BEGIN Recorded information
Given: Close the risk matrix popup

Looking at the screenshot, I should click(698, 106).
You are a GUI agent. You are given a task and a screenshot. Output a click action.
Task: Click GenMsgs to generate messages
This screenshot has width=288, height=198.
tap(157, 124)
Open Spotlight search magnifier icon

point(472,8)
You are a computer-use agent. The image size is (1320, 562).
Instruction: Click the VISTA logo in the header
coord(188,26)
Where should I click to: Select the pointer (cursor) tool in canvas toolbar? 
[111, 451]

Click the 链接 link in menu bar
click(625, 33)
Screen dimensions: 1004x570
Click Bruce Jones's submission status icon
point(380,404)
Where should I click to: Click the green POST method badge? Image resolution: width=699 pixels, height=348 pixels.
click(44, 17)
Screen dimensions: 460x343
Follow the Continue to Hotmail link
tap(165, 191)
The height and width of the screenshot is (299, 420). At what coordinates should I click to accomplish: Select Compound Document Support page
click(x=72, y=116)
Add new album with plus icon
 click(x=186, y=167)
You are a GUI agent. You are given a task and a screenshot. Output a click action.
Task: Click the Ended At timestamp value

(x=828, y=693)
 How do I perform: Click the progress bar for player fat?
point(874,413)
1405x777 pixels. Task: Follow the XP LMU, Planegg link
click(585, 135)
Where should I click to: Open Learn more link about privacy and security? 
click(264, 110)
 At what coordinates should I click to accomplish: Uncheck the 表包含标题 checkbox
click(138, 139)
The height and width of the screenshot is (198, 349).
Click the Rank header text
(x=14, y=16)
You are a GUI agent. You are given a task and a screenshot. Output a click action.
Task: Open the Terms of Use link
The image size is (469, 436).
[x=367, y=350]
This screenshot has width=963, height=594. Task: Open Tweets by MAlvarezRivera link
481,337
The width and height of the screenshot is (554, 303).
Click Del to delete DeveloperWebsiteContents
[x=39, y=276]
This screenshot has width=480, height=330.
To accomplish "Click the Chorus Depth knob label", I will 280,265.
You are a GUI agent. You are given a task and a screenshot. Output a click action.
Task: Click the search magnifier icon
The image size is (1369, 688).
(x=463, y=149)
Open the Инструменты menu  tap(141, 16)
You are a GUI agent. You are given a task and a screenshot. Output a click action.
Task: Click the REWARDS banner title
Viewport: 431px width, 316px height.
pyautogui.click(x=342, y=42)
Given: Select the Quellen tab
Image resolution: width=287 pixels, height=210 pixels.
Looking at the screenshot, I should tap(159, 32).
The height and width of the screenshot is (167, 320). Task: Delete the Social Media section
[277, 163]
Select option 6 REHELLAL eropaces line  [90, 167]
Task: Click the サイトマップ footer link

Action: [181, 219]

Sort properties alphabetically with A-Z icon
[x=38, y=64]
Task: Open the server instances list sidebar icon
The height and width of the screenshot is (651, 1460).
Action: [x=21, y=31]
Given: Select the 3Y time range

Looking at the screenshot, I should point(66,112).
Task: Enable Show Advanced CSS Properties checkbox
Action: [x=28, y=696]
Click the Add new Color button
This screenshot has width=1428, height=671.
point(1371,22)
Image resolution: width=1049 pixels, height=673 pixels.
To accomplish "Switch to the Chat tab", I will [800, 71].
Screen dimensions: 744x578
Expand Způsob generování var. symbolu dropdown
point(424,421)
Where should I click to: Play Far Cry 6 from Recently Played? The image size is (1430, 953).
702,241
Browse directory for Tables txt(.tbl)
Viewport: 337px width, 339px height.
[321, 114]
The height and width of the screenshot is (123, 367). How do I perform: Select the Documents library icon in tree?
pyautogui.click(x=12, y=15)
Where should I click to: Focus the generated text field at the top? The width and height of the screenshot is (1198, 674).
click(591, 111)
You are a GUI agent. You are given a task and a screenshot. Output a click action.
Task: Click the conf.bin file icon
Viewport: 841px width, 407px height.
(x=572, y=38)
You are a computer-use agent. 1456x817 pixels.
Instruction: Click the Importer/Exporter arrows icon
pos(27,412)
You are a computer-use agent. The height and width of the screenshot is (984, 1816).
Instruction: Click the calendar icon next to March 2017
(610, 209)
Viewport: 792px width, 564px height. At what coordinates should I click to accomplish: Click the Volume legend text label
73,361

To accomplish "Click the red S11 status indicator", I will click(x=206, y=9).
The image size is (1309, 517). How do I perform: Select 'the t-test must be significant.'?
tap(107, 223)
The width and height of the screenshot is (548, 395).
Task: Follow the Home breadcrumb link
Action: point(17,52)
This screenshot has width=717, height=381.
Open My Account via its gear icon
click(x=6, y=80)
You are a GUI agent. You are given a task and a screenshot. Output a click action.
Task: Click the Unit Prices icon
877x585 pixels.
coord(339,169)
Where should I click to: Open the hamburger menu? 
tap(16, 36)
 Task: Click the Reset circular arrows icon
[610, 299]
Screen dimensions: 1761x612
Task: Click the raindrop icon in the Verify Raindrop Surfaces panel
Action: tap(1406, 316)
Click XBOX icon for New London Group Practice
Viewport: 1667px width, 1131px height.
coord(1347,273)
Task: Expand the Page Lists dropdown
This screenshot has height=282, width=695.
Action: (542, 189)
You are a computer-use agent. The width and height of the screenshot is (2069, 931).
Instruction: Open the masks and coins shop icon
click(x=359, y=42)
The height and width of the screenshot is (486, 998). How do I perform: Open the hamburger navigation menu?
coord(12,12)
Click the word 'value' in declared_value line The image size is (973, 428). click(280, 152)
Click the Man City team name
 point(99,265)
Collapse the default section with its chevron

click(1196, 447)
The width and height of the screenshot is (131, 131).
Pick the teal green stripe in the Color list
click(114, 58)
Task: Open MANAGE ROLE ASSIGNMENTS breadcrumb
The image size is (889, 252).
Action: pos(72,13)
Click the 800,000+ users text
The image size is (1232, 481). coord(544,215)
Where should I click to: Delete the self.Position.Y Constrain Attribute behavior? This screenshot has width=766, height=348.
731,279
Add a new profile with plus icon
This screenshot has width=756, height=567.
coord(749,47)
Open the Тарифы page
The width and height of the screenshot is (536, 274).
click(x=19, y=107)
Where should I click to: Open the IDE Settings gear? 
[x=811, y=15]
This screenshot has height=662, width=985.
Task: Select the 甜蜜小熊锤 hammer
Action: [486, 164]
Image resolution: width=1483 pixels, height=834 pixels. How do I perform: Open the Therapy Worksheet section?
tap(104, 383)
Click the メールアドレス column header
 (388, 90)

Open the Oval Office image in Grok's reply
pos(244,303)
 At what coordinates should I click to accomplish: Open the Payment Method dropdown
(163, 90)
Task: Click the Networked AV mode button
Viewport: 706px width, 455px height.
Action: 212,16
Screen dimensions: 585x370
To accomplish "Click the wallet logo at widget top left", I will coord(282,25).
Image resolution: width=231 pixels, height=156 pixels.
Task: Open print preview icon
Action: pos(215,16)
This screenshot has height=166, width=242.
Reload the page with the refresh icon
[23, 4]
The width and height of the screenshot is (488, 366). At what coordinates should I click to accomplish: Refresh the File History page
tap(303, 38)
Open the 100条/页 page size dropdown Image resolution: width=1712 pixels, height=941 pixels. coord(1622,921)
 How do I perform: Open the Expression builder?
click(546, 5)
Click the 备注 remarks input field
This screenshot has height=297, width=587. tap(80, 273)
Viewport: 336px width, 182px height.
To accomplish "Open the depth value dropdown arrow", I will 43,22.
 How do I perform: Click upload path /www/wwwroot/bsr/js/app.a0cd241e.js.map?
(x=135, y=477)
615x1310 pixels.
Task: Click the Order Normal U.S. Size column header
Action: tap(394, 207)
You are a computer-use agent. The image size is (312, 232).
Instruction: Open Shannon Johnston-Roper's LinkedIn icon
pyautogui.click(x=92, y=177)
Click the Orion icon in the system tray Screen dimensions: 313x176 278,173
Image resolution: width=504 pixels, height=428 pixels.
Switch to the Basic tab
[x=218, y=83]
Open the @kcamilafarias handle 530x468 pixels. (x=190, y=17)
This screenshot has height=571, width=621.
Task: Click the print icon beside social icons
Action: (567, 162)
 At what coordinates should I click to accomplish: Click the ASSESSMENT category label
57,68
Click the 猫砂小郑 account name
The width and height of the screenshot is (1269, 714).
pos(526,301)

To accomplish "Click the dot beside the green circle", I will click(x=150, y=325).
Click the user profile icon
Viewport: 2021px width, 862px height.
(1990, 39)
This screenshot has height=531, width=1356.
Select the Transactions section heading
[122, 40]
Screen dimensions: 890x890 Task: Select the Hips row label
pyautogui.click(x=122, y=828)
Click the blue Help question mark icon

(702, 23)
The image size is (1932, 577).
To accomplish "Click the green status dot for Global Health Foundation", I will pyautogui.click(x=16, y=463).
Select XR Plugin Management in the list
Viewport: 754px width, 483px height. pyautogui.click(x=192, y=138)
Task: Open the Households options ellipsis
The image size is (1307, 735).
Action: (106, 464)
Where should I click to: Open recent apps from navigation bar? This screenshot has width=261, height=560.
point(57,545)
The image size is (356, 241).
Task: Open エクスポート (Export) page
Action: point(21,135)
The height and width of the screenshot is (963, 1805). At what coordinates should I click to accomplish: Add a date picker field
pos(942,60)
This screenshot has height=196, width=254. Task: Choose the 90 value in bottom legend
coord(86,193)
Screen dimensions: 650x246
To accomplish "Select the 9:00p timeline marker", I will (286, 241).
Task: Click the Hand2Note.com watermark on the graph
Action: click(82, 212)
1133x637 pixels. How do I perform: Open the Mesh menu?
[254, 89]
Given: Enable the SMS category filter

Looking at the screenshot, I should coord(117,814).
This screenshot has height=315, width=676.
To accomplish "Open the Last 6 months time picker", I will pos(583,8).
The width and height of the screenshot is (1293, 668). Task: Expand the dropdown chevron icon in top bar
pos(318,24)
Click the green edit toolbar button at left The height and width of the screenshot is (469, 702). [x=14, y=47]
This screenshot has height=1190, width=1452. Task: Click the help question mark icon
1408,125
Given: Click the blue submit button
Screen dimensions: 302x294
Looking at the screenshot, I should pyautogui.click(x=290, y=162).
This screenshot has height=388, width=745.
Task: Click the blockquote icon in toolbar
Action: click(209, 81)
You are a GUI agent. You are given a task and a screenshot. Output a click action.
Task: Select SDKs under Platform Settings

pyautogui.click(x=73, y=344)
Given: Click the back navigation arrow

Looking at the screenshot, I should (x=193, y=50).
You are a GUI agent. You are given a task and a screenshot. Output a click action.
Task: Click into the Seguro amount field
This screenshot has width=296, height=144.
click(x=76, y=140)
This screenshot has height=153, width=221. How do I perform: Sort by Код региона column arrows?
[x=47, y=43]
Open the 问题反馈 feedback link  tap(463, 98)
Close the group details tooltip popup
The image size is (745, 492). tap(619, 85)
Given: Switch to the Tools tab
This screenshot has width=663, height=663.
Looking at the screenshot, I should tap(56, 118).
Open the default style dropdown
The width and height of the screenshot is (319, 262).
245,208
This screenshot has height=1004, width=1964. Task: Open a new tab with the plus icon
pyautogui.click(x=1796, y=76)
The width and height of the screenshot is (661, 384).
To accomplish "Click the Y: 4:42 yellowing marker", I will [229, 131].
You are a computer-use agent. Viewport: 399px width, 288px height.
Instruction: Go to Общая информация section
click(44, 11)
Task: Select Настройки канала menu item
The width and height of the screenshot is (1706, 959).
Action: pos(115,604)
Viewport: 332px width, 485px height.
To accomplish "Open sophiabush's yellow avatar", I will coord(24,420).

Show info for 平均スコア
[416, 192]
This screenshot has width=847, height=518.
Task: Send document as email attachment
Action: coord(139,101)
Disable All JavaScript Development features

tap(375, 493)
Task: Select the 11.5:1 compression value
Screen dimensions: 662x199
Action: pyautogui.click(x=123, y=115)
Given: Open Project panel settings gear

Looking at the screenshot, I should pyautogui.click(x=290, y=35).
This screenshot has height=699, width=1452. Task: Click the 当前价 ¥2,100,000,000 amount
END Recorded information
== What to work on ==
Please copy everything from the start of the records down to the line containing "point(472,8)", word for word, including that line.

== Response below ==
Given: Close the risk matrix popup

Looking at the screenshot, I should click(698, 106).
You are a GUI agent. You are given a task and a screenshot. Output a click action.
Task: Click GenMsgs to generate messages
This screenshot has width=288, height=198.
tap(157, 124)
Open Spotlight search magnifier icon

point(472,8)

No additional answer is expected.